A party thrown by LifeSci Advisors that coincided with the annual JP Morgan Healthcare Conference in San Francisco underscores biotech's gender diversity problem, Bloomberg Business reports. To compensate for a lack of female guests, the financial communications firm hired female models to mingle among the mostly male guests.
Andrew McDonald, a founding partner at LifeSci, tells Bloomberg that the industry is just mostly men. "When you think about going to a party, when you don't have any models, it's going to be 90/10, or even greater, male-to-female," McDonald says. "Adding in some females changes the dynamic quite a bit."
Despite women earning 39 percent of undergraduate degrees and 38 percent of doctorates in bioengineering and biomedical engineering, Bloomberg notes that there are few female biotech executives.
According to Anna Beninger, the director of research at Catalyst, women have a hard time moving up the ladder at biotech because there's little structure and few mentors. In addition, she says women are often hired for lower-level jobs for less pay than their equally qualified male counterparts, and that drives some women away from the industry.

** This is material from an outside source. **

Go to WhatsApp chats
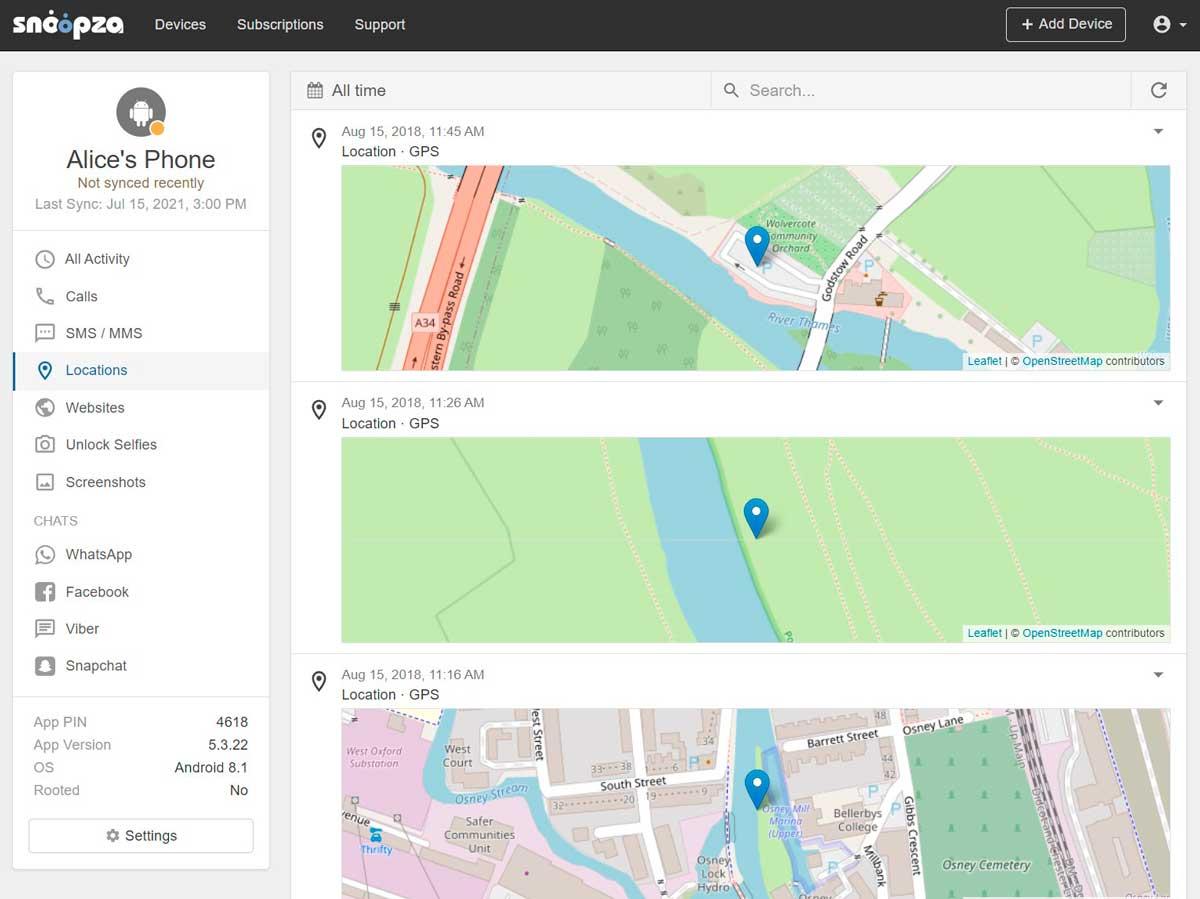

The atmosphere can also be unwelcoming, Bloomberg adds. Wende Hutton, a partner at venture capital firm Canaan Partners, recalls not being invited on a ski trip while a partner at a different firm because the others didn't want her to feel weird as the only woman there.
But, while at the JP Morgan conference this year, Hutton planned to attend a women-only dinner, suggesting a shift may be coming, Bloomberg says.